— START OF SELECTED PASSAGE —
THE CRAFTS IN RELATION TO CONTEMPORARY ART
By Patrick Heron
I've often wondered to what extent I have myself been influenced, as
a painter, by the 14 months I spent at the Leach Pottery at St. Ives in
1944 and 1945. Until fairly recently the idiom which I made my own was
the idiom of still life: that is to say, the sort of spatial organisation
which I most habitually constructed in my canvases was an organisation
involving the limited spatial sequences typical of still-life painting.
It is possible to argue that all painters are primarily concerned with the
definition of space it is possible to believe that all painters - whether
they are representational or avowedly "abstract" (or "non-figurative", as
I prefer to say) - it is possible to believe that they are all more vitally
concerned with giving concrete, tangible reality to certain abstract
rhythms, certain patterns or formal configurations, than to specific,
individual forms. The actual single forms which a painter uses to create
that characteristic rhythm of spatial definition which is typical of his
work - which, indeed, is his work the individual forms he uses are of less
significance, considered separately, than the total configuration in which
they are set. In the final analysis, of course, it is impossible to
separate the two. Individual forms in a canvas are not individual: they
have already suffered a transformation as the result, simply, of various
kinds of pressure which the total composition, the total design, inflicts
upon all its components. Incidentally, this is one major cause of what
is popularly known as distortion in figurative painting. A pictorial image
of, say, a candlestick may lurch to the left at its base, to the right at
its middle, and to the left again at the top. All this may be attributable
to the various horizontal thrusts exerted upon the vertical candlestick by
adjacent objects or forms in the composition. However, what I am trying to
lead up to at this point is not some conclusions on the nature of space-
relationships in modern painting. I am hoping to suggest certain parallels
which exist between contemporary pictorial and ceramic aesthetic.
— END OF SELECTED PASSAGE —
» CHALLENGES
a: Rewrite the stretch of the essay on crafts and contemporary art from "THE CRAFTS IN" through "of still-life painting.", putting "language" in place of "idiom".
b: Please sum up the essay on crafts and contemporary art in two sentences.
— START OF DATA EXCERPT —
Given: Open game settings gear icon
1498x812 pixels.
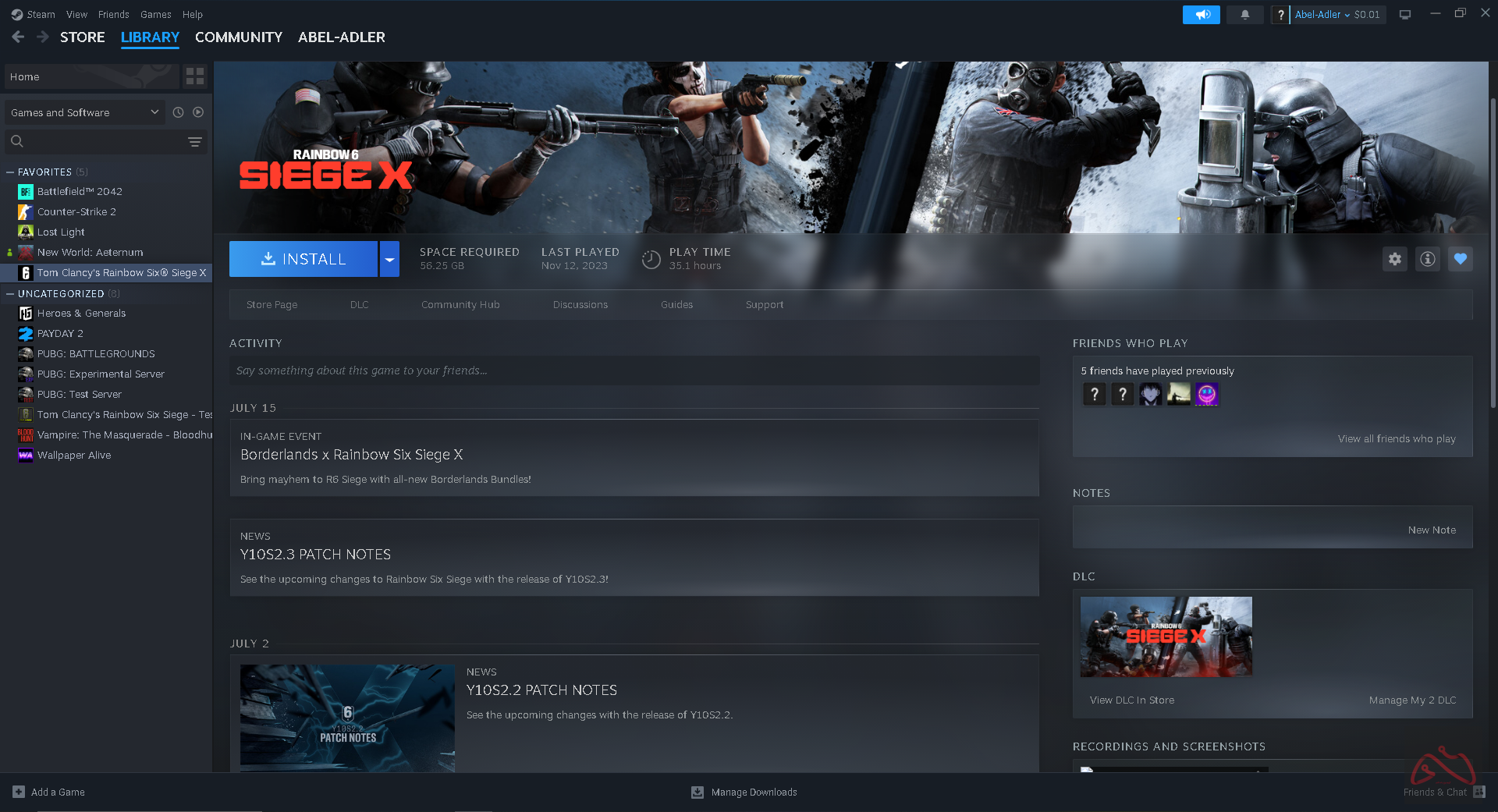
— END OF DATA EXCERPT —
» SOLUTIONS BELOW
a:
THE CRAFTS IN RELATION TO CONTEMPORARY ART
By Patrick Heron
I've often wondered to what extent I have myself been influenced, as
a painter, by the 14 months I spent at the Leach Pottery at St. Ives in
1944 and 1945. Until fairly recently the language which I made my own was
the language of still life: that is to say, the sort of spatial organisation
which I most habitually constructed in my canvases was an organisation
involving the limited spatial sequences typical of still-life painting.

b: Patrick Heron wonders how far his 14 months at the Leach Pottery at St. Ives in 1944 and 1945 influenced him as a painter, since until fairly recently his canvases were built on the limited spatial sequences of still life. He proposes that painters may care more about the total configuration than about individual forms, which the composition's pressures transform, and says he hopes to suggest parallels between contemporary pictorial and ceramic aesthetic.